Parties mark the start of Myanmar’s pandemic-era election with subdued campaign events

Official campaigning for Myanmar’s November 8 election kicked off on Tuesday amid a dramatic spike in Covid-19 cases that has hampered parties’ campaign plans. 

State Counsellor Aung San Suu Kyi was forced to cancel a trip scheduled for Tuesday to her constituency of Kawhmu, in Yangon region, as the total number of cases in Myanmar hit 1,610.

Instead, she attended a socially distanced ceremony at the National League for Democracy’s (NLD) temporary headquarters in Naypyitaw. 

Clad in gloves, a face mask and a see-through face shield, she raised the NLD’s peacock-adorned flag to mark the start of the party’s bid for re-election.

“I want to request that our people vote for the NLD on November 8, so that this flag of victory can fly for a long time yet above the land of our Union of Myanmar,” she said at the ceremony. 
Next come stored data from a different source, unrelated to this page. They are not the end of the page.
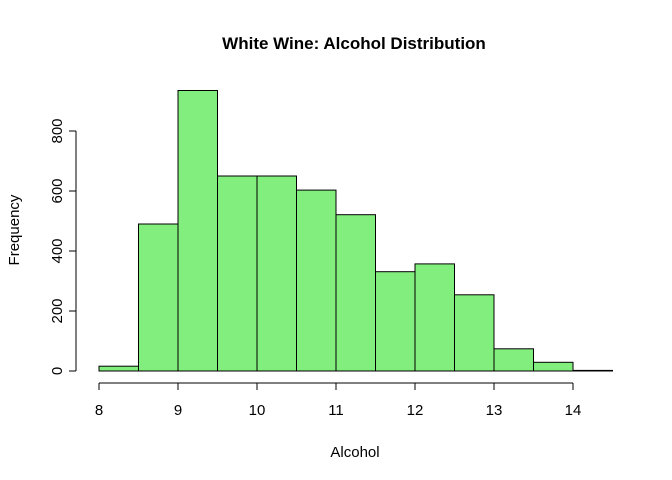  I want to click on y-tick-label: 400, so click(58, 250).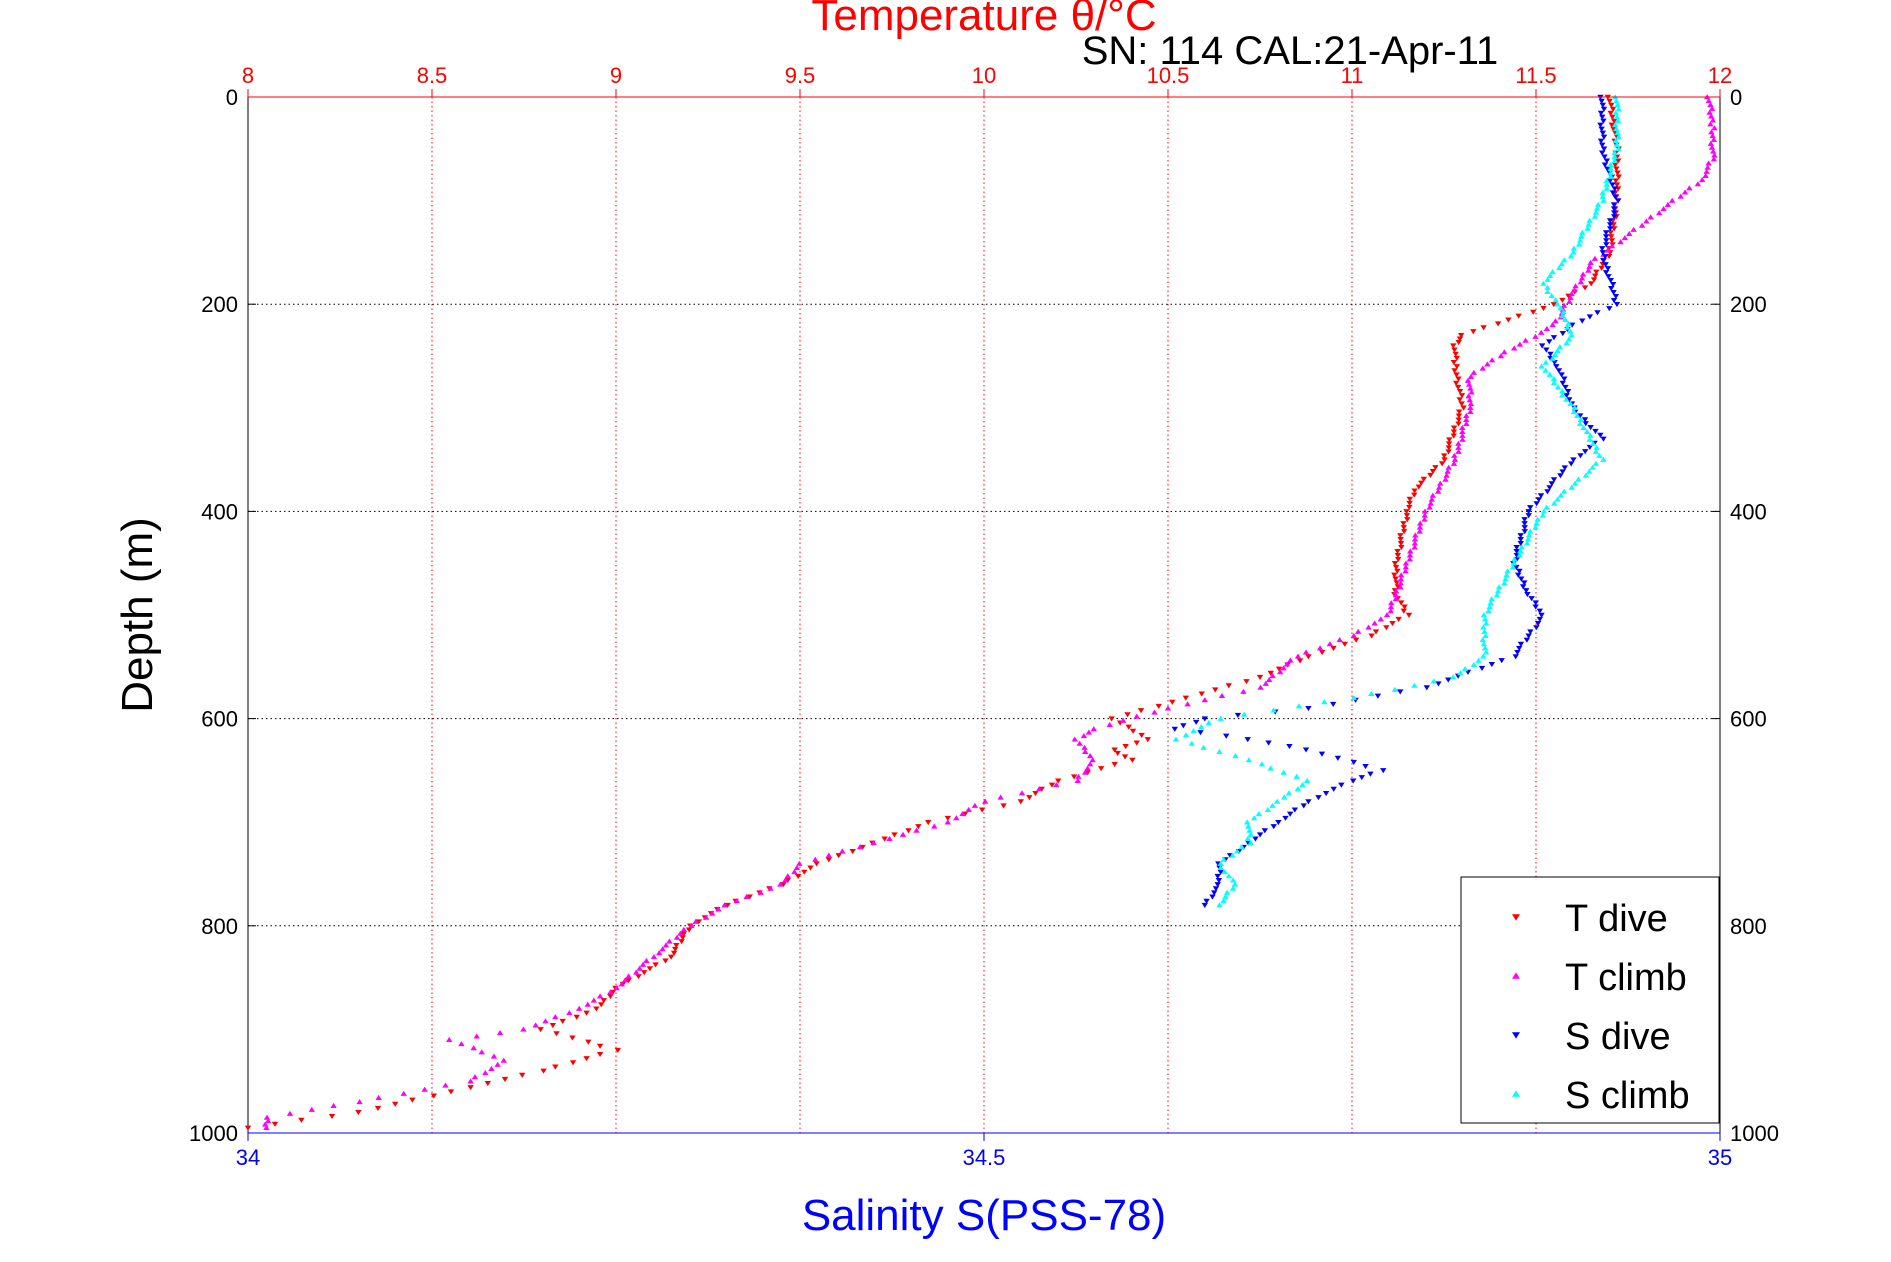  What do you see at coordinates (220, 720) in the screenshot?
I see `depth-tick-label-left: 600` at bounding box center [220, 720].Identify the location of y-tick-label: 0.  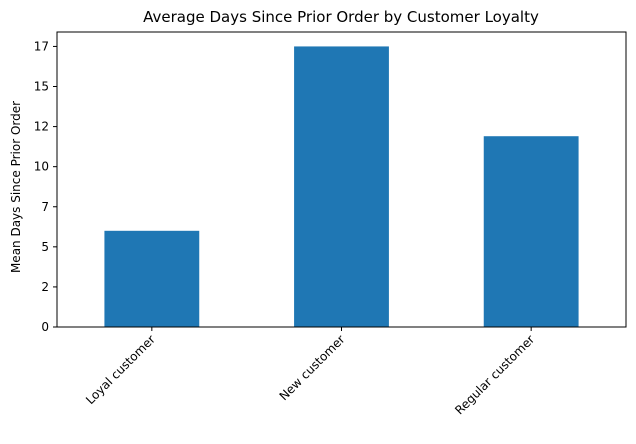
(45, 327).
The NLD, which will field 1,143 candidates nationwide, is by far the favourite to win in November, even if five years in office have dented enthusiasm for Suu Kyi and her once-persecuted party. 

The Union Election Commission has warned that parties must follow health ministry guidelines while campaigning. Rallies with more than 50 people are banned and attendees must stand at least six feet away from each other, according to the guidelines.    

Campaign events in areas that are under full or partial lockdown because of a spike in local cases are banned entirely, the ministry said. 

Lockdowns in Rakhine state, along with fierce fighting between the Arakan Army and the Tatmadaw, mean that campaigning there has yet to start. 

Candidates in some constituencies, including those where access to 3G internet has been cut off, fear it will remain all but impossible to campaign before polling day.  

Among Myanmar’s total cases, 565 were recorded in Rakhine, most within the last few weeks. Yangon, where partial lockdowns are underway in some townships, has recorded 700 cases. 

USDP party members give out masks to people in Mingalar Taung Nyunt, Yangon (Aye Chan Khaing/Myanmar Now)

There will be 6,689 candidates from 92 parties vying for seats in November, plus 280 independent candidates. Amid the restrictions, Myanmar’s opposition parties kicked off campaigning with low key events across the country, while some candidates stayed home entirely.  

Than Htay, chair of the Union Solidarity and Development Party (USDP), is running for a seat in Zeyar Thiri township in Naypyitaw. But the party’s office there was quiet when Myanmar Now visited on Tuesday. The party is standing over 1,100 candidates. 

Elsewhere in Naypyitaw, Thura Shwe Mann, a former across-the-aisle ally of Suu Kyi, launched his new party’s campaign by unveiling a sign board before a small group of yellow-clad supporters at its headquarters. 

The Union Betterment Party (UBP) is fielding 927 candidates, making it the third largest contender behind the military-backed USDP.

“We need to elect a better government in 2020, for the people,” Shwe Mann told an online press conference on Tuesday. “Please choose the UBP, which will truly act on what it says.”

Candidates from the People’s Party walk through Kamayut township holding banners and campaign signboards (Sai Zaw/Myanmar Now) 

The People’s Party, founded by veteran 1988 activist Ko Ko Gyi, will compete with 152 candidates, some of whom marked the start of election season by walking through Yangon holding banners. 

And there will be 248 candidates fighting for the People’s Pioneer Party, founded by Thet Thet Khine, a former NLD MP and Suu Kyi ally who was expelled for criticising the party.

Thet Thet Khine launches the People’s Pioneer Party’s election bid in Mayangone township, Yangon (Arkar Soe/Myanmar Now)

Thet Thet Khine said she chose to run for a seat in Yangon’s Mayangone township, even though she expects competition from the NLD incumbent to be stiff, because she wanted to inspire the party’s membership. 

“Instead of choosing an easy place to win, I want my members to be inspired,” she told reporters at a campaign launch in Mayangone on Tuesday morning.  

The Shan Nationalities League for Democracy party also had a subdued start to the campaign season, unveiling party sign boards in a handful of townships across Shan state. 

Some opposition parties, including the USDP and the People’s Party, have suggested the election could be postponed amid a sharp rise in cases.

One of the SNLD’s sign boards seen at an opening ceremony at the party’s Muse branch office (Myat Moe Thu/Myanmar Now)

Ko Ko Gyi said the poll should be held in December instead. “The election can be postponed until any time before the last day of the current parliament’s five year term,” he said. “I’m not saying this for our party’s own benefit at all, but for the security and health of our people.”

He added: “We need to seriously consider the possibility that candidates or volunteers at polling stations could get infected… [and] election processes get halted.”